Stiff person syndrome causes muscle spasming in spurts. Outwardly, the body goes rigid. Dion didn’t know how to suppress it effectively, and she spent years taking higher Valium doses, Taylor says. That included ingesting a pill (or more) briefly before starting a concert, but because the medication wore off quickly, sometimes she felt a spasm when walking onstage. In those cases, she pointed the microphone toward the audience because she couldn’t sing, Taylor explains. 

“She would sometimes just not sing a note. But she would tap the microphone as if we're all on the phone when you say, ‘Oh, you cut out.’ … She would look at the microphone and tap it as if that was just a blip.”


Celine Dion reminisces on her childhood. Credit: Amazon Prime Video.

The symptoms lasted for 17 years, Taylor says. That unnerved the filmmaker when digging through 600 hours of archives, which went back to when Dion was as young as 12, performing and giving interviews. 

“When you look back at these performances, you wonder: What was she feeling that day? And I think it was just so mysterious in the beginning that she was keeping it to herself, and just trying to use general medications to calm her nerves about it, but also to calm whatever was going on in her body, which I don't think the medical community really understood very well.”

Taylor suggests that the illness made Dion humble (she was also funny and kind). The singer admits in the film that it’s embarrassing to lose control of her body. Having to contain that inner panic, Taylor notes, “definitely keeps someone real.” 

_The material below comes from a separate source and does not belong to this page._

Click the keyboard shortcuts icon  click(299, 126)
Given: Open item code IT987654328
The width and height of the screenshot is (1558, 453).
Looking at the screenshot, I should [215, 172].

“I think it was just so mysterious in the beginning that she was keeping it to herself, and just trying to use general medications to calm her nerves about it, but also to calm whatever was going on in her body, which I don't think the medical community really understood very well,” Irene Taylor says of Celine Dion’s Stiff Person Syndrome. Credit: Amazon Prime Video.

Ultimately, Taylor says she hopes people will acknowledge that some artists do their craft not in spite of having an illness, predicament, or sensory deficit — but instead, the condition informs their work. 

“Even if Celine has to choose songs that have a narrower musical range, even if she has to change her repertoire, even if she can't hit that high note in ‘All By Myself,’ she brings with that a certain humility. And now that the world is seeing this story, hopefully people can appreciate and understand why she would move in that direction. But … she still has her singing spirit, and she would sing her way through interviews.”